Reproduce every line from the one containing "The height and width of the screenshot is (529, 452)." down to the one containing "Task: Click the", including the items, and add -114 to each coordinate in the answers. Omit the pictures from your answer.
───── Records to process
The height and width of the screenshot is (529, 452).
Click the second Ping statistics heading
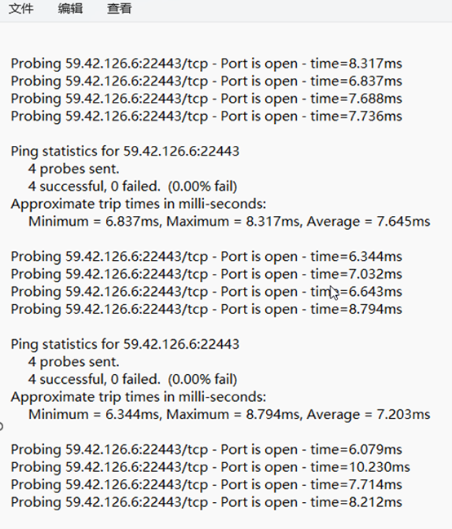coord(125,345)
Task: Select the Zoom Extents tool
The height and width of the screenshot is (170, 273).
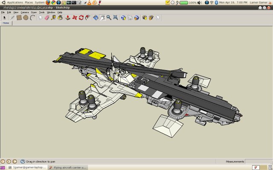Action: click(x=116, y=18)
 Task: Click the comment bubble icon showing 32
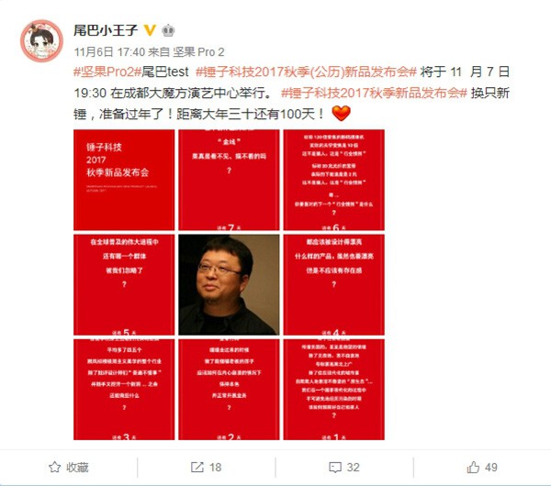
──────────
───── Records to process
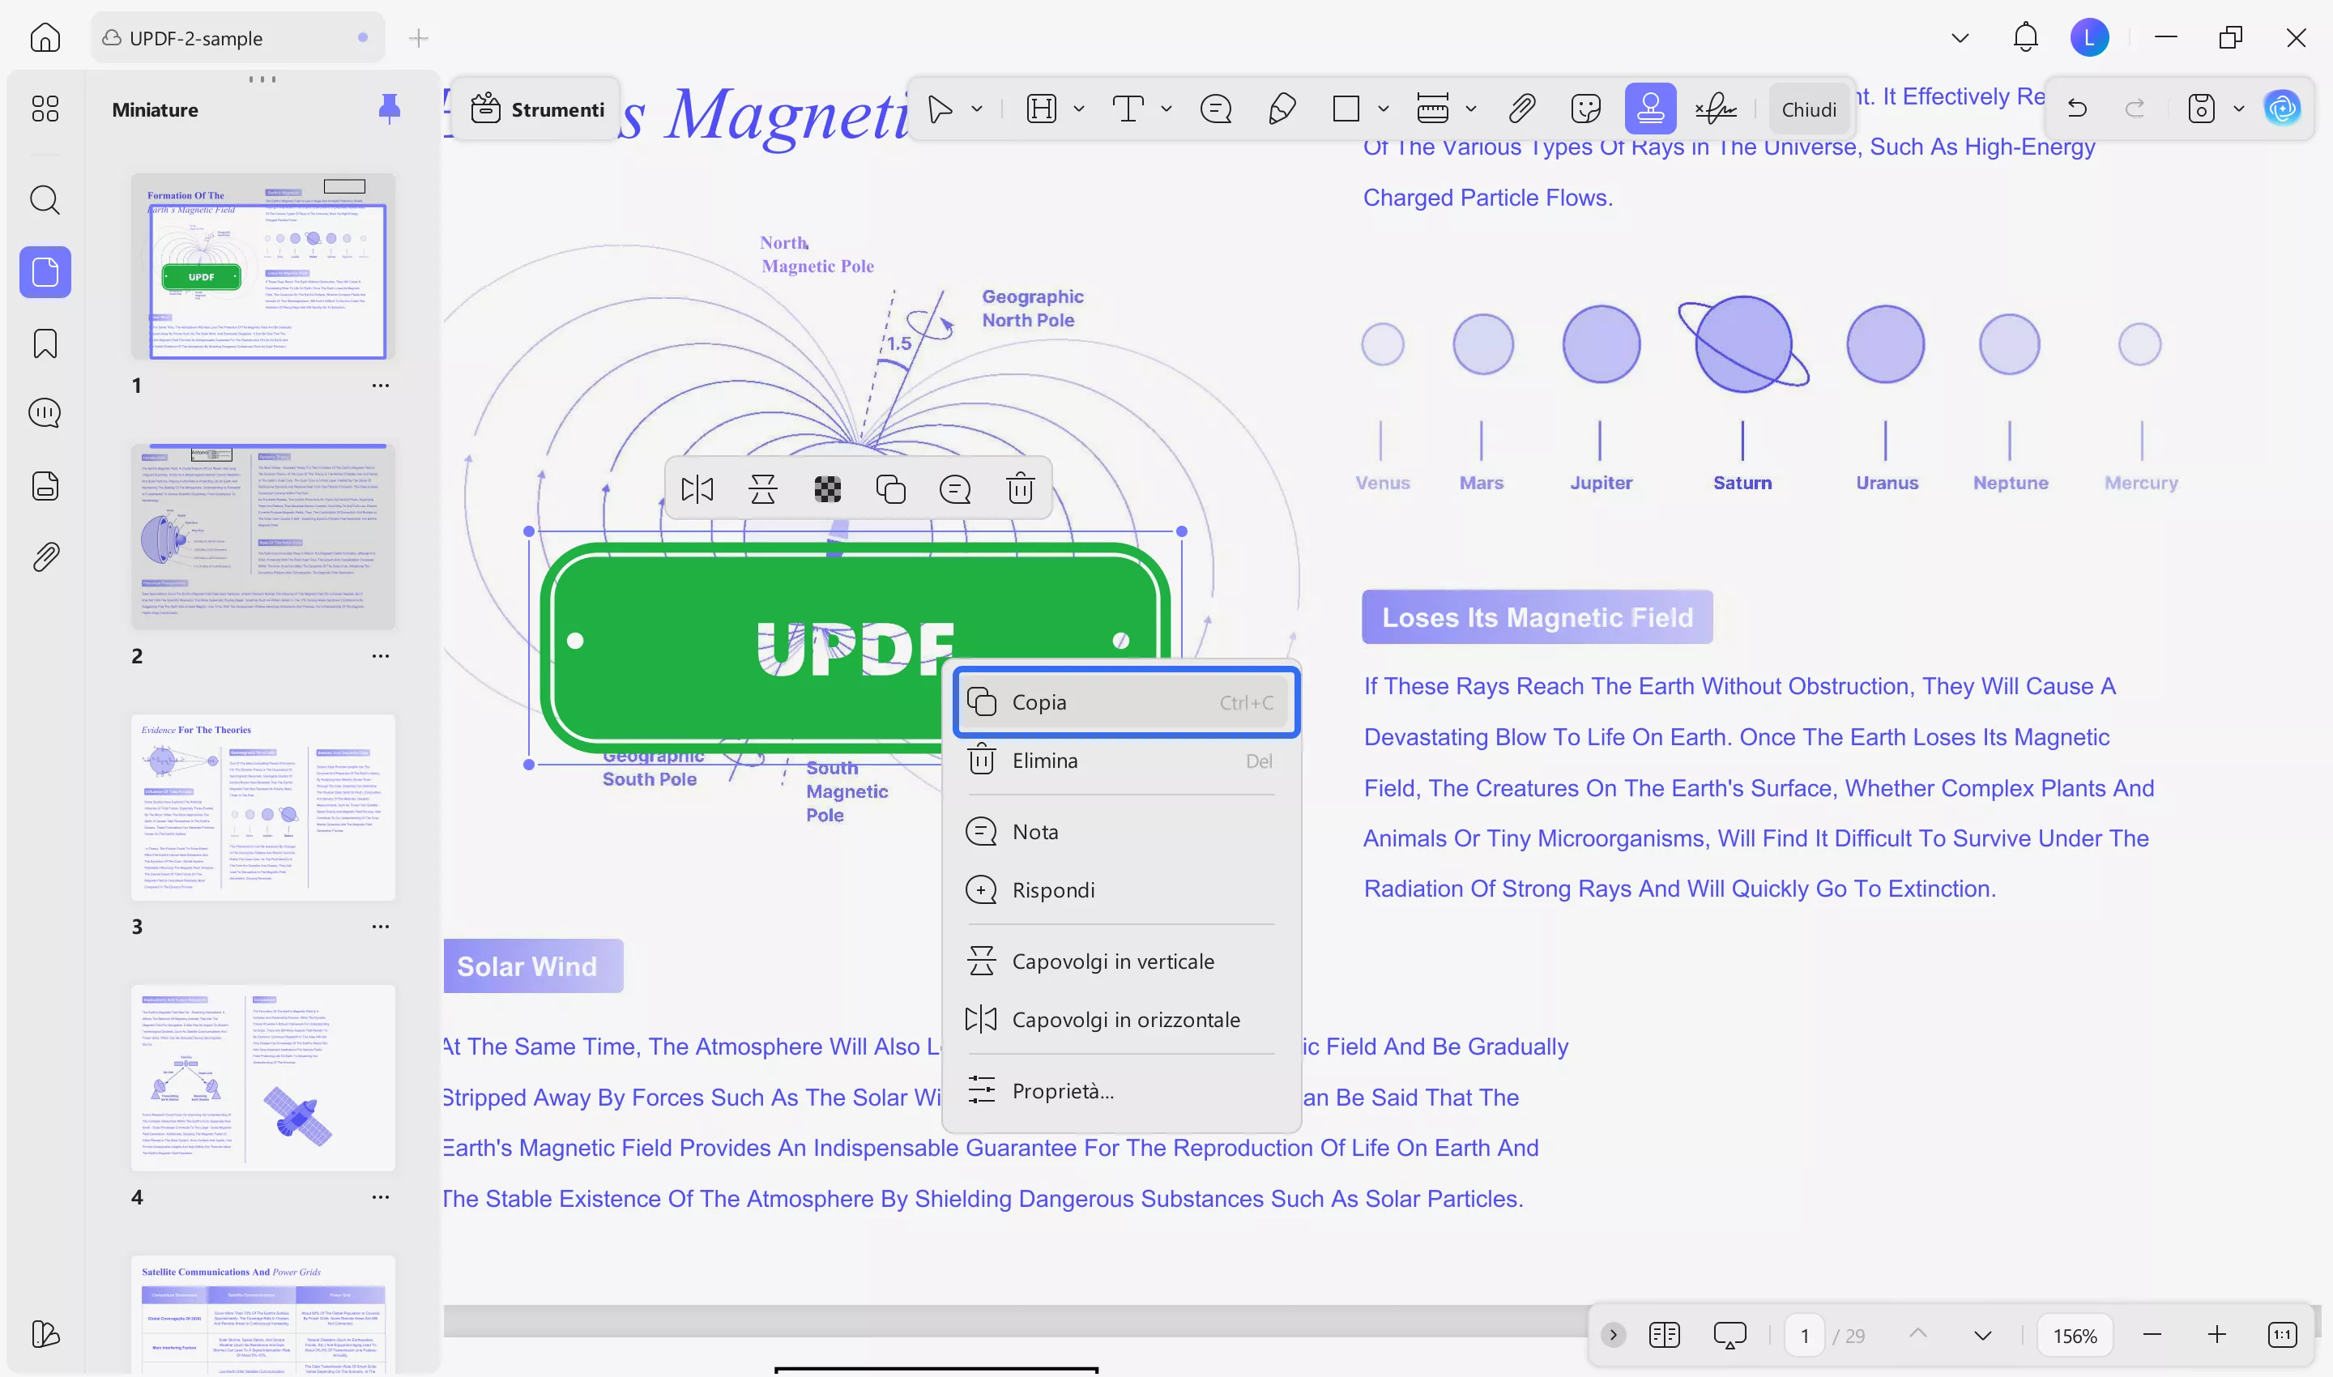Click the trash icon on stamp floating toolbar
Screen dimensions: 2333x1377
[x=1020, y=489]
──────────
───── Records to process
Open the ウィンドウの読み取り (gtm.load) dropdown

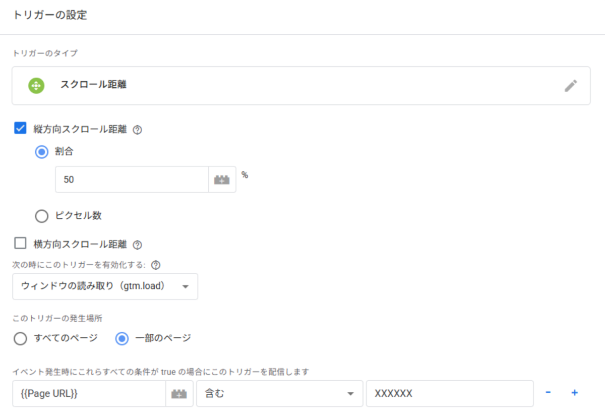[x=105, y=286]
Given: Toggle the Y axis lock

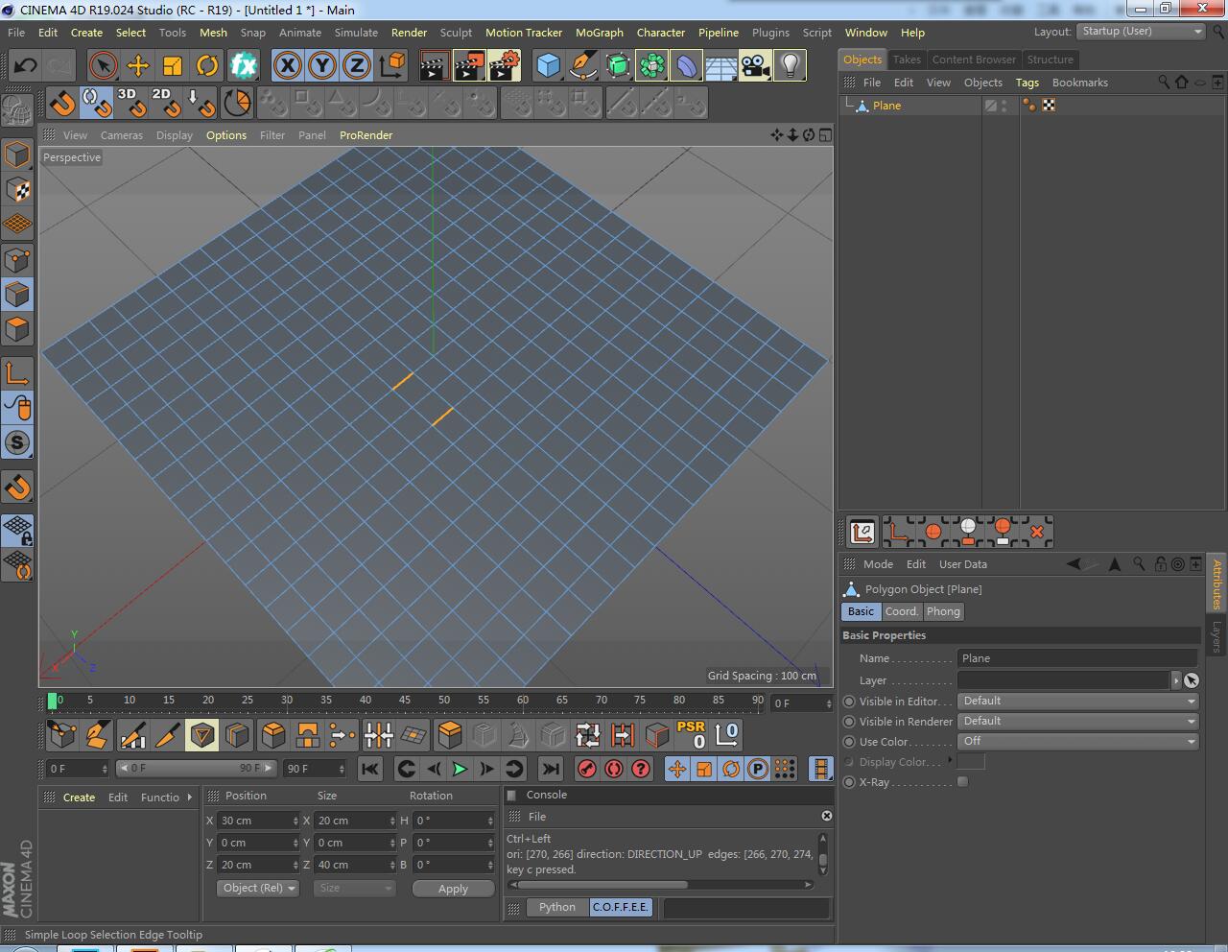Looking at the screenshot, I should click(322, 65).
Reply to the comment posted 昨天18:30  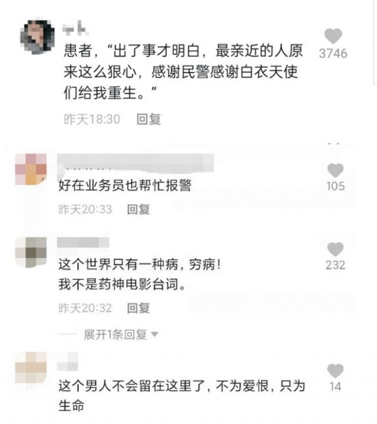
──────────
» Full output:
The height and width of the screenshot is (529, 452).
Click the second Ping statistics heading
coord(11,231)
Task: Select the Zoom Extents tool
The height and width of the screenshot is (170, 273).
Action: click(x=2, y=-96)
 Task: Click the comment bubble icon showing 32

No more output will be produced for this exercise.